(Records contained in a dataset)

^^^^^^^^

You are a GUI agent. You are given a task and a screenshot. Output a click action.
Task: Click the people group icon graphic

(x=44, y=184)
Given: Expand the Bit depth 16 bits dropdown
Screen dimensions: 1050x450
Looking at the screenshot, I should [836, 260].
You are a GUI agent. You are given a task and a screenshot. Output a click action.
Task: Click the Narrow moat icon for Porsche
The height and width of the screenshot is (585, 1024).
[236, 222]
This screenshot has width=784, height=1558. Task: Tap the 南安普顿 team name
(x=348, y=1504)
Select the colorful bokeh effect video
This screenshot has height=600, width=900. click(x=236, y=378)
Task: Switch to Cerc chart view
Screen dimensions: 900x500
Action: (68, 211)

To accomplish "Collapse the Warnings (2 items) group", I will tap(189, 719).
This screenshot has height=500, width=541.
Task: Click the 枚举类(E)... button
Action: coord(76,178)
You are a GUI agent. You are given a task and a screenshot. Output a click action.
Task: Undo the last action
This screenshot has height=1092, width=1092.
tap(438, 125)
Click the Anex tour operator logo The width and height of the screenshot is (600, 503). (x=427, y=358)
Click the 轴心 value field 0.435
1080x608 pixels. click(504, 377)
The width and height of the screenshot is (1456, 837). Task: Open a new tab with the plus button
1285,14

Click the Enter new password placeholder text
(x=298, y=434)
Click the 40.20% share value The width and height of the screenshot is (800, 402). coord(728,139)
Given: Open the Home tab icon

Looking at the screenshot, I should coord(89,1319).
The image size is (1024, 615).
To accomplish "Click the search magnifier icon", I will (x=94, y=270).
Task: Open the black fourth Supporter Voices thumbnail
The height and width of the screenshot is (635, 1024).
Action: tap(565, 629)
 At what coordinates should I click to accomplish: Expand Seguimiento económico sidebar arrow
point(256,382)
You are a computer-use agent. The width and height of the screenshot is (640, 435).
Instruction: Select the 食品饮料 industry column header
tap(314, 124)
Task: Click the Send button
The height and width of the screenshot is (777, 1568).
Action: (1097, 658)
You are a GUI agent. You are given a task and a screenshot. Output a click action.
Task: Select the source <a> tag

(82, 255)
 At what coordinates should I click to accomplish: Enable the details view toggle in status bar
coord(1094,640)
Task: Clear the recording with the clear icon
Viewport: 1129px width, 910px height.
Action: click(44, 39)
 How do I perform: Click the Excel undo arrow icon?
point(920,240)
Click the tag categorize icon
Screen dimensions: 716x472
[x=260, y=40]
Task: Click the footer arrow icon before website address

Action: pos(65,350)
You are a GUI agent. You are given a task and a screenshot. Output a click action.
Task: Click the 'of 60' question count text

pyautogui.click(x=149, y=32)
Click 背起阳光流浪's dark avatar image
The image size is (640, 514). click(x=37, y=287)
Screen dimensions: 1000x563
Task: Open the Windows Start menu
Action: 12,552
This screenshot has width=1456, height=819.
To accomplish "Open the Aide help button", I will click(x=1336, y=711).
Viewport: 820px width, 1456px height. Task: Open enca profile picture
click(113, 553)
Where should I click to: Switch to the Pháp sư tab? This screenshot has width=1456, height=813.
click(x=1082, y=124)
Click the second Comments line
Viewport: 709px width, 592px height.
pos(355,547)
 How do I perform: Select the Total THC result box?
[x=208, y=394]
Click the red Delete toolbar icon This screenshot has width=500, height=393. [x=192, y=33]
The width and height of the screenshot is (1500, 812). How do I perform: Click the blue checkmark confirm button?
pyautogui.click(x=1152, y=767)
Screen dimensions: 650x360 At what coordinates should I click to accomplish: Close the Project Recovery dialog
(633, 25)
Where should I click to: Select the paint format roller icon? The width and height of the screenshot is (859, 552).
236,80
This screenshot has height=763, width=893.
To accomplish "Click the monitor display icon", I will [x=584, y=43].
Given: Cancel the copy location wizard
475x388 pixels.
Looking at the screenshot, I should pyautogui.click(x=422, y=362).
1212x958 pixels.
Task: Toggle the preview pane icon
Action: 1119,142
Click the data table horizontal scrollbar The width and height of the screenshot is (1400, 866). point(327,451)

^^^^^^^^

Work task: Set down the records again without altering a word.

Written response:
You are a GUI agent. You are given a task and a screenshot. Output a click action.
Task: Click the people group icon graphic

(x=44, y=184)
Given: Expand the Bit depth 16 bits dropdown
Screen dimensions: 1050x450
Looking at the screenshot, I should [836, 260].
You are a GUI agent. You are given a task and a screenshot. Output a click action.
Task: Click the Narrow moat icon for Porsche
The height and width of the screenshot is (585, 1024).
[236, 222]
This screenshot has width=784, height=1558. Task: Tap the 南安普顿 team name
(x=348, y=1504)
Select the colorful bokeh effect video
This screenshot has height=600, width=900. click(x=236, y=378)
Task: Switch to Cerc chart view
Screen dimensions: 900x500
Action: (68, 211)

To accomplish "Collapse the Warnings (2 items) group", I will tap(189, 719).
This screenshot has height=500, width=541.
Task: Click the 枚举类(E)... button
Action: coord(76,178)
You are a GUI agent. You are given a task and a screenshot. Output a click action.
Task: Undo the last action
This screenshot has height=1092, width=1092.
tap(438, 125)
Click the Anex tour operator logo The width and height of the screenshot is (600, 503). (x=427, y=358)
Click the 轴心 value field 0.435
1080x608 pixels. click(504, 377)
The width and height of the screenshot is (1456, 837). Task: Open a new tab with the plus button
1285,14

Click the Enter new password placeholder text
(x=298, y=434)
Click the 40.20% share value The width and height of the screenshot is (800, 402). coord(728,139)
Given: Open the Home tab icon

Looking at the screenshot, I should coord(89,1319).
The image size is (1024, 615).
To accomplish "Click the search magnifier icon", I will (x=94, y=270).
Task: Open the black fourth Supporter Voices thumbnail
The height and width of the screenshot is (635, 1024).
Action: tap(565, 629)
 At what coordinates should I click to accomplish: Expand Seguimiento económico sidebar arrow
point(256,382)
You are a computer-use agent. The width and height of the screenshot is (640, 435).
Instruction: Select the 食品饮料 industry column header
tap(314, 124)
Task: Click the Send button
The height and width of the screenshot is (777, 1568).
Action: (1097, 658)
You are a GUI agent. You are given a task and a screenshot. Output a click action.
Task: Select the source <a> tag

(82, 255)
 At what coordinates should I click to accomplish: Enable the details view toggle in status bar
coord(1094,640)
Task: Clear the recording with the clear icon
Viewport: 1129px width, 910px height.
Action: click(44, 39)
 How do I perform: Click the Excel undo arrow icon?
point(920,240)
Click the tag categorize icon
Screen dimensions: 716x472
[x=260, y=40]
Task: Click the footer arrow icon before website address

Action: pos(65,350)
You are a GUI agent. You are given a task and a screenshot. Output a click action.
Task: Click the 'of 60' question count text

pyautogui.click(x=149, y=32)
Click 背起阳光流浪's dark avatar image
The image size is (640, 514). click(x=37, y=287)
Screen dimensions: 1000x563
Task: Open the Windows Start menu
Action: 12,552
This screenshot has width=1456, height=819.
To accomplish "Open the Aide help button", I will click(x=1336, y=711).
Viewport: 820px width, 1456px height. Task: Open enca profile picture
click(113, 553)
Where should I click to: Switch to the Pháp sư tab? This screenshot has width=1456, height=813.
click(x=1082, y=124)
Click the second Comments line
Viewport: 709px width, 592px height.
pos(355,547)
 How do I perform: Select the Total THC result box?
[x=208, y=394]
Click the red Delete toolbar icon This screenshot has width=500, height=393. [x=192, y=33]
The width and height of the screenshot is (1500, 812). How do I perform: Click the blue checkmark confirm button?
pyautogui.click(x=1152, y=767)
Screen dimensions: 650x360 At what coordinates should I click to accomplish: Close the Project Recovery dialog
(633, 25)
Where should I click to: Select the paint format roller icon? The width and height of the screenshot is (859, 552).
236,80
This screenshot has height=763, width=893.
To accomplish "Click the monitor display icon", I will [x=584, y=43].
Given: Cancel the copy location wizard
475x388 pixels.
Looking at the screenshot, I should pyautogui.click(x=422, y=362).
1212x958 pixels.
Task: Toggle the preview pane icon
Action: 1119,142
Click the data table horizontal scrollbar The width and height of the screenshot is (1400, 866). point(327,451)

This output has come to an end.